What you will do: Search the material for the word "computer" and copy each line that holds it.

Data in this exercise:
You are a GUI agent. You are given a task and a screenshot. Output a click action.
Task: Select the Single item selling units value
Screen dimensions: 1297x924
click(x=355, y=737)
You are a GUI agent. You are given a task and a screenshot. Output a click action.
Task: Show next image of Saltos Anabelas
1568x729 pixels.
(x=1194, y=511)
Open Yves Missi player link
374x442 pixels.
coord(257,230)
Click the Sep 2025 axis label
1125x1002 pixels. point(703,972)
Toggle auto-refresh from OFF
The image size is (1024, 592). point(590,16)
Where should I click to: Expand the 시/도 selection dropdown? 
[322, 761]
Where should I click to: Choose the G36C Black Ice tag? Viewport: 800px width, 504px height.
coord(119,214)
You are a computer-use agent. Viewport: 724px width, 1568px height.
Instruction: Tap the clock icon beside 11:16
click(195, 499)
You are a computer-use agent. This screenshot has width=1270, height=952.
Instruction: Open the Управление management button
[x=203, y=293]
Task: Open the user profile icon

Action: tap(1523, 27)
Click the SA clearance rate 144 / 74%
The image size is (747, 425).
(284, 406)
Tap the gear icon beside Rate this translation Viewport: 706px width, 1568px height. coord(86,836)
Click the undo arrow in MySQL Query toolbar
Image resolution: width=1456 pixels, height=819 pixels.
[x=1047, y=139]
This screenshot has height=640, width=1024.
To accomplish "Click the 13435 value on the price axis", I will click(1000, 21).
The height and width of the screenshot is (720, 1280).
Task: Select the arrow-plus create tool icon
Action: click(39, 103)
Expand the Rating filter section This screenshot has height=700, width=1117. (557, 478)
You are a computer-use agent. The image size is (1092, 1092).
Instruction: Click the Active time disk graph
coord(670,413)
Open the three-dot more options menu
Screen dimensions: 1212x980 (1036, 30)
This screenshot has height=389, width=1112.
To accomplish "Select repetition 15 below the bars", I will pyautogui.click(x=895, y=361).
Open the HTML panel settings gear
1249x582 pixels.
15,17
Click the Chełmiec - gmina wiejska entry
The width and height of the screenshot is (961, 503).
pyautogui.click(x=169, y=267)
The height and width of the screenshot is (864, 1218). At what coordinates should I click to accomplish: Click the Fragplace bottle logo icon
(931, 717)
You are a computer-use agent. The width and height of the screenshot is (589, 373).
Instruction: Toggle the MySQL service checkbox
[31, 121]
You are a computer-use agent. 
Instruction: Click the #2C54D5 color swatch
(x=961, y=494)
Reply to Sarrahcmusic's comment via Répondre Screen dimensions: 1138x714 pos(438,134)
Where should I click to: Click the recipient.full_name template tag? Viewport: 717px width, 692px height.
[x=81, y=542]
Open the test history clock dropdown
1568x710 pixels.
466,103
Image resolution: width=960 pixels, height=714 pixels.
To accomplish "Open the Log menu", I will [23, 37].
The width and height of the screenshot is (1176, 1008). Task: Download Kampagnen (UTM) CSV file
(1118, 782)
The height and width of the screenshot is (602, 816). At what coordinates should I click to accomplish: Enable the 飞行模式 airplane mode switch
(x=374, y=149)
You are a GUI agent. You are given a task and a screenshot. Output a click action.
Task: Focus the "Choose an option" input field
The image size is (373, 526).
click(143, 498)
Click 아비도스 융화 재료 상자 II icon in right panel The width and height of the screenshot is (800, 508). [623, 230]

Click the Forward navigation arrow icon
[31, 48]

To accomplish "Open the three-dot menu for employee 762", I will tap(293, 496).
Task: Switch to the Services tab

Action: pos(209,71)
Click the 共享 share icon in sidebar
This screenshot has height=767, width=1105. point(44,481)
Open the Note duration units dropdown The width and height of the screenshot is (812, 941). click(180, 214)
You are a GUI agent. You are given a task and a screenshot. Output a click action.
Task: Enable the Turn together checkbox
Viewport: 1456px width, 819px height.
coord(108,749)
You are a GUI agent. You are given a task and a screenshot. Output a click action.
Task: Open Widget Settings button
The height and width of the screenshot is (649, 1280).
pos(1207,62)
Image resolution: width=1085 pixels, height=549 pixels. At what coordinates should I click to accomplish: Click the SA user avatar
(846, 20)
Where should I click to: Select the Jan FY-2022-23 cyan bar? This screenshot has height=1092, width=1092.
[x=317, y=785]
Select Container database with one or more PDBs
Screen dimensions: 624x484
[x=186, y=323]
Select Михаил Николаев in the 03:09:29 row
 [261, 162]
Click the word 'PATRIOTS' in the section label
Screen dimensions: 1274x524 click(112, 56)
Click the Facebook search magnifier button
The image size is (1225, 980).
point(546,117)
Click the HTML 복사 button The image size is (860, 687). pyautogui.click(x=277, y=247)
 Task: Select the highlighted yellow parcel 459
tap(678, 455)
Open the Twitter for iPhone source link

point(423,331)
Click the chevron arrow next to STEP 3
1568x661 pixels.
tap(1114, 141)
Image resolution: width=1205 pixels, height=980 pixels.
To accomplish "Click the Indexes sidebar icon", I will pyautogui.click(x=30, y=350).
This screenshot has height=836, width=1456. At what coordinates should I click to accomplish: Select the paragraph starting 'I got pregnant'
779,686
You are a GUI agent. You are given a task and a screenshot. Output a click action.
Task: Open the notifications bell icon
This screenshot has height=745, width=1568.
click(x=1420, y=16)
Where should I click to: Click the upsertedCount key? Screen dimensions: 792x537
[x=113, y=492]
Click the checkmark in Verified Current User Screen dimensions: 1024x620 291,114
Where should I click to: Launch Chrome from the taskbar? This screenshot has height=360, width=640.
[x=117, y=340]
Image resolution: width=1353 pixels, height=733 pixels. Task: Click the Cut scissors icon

Solution below:
You are a computer-use agent. Viewport: 724px width, 1568px height.
You are a computer-use agent. This screenshot has width=1270, height=952.
You are a computer-use agent. The image size is (1092, 1092).
You are a computer-use agent. The width and height of the screenshot is (589, 373).
You are a computer-use agent. 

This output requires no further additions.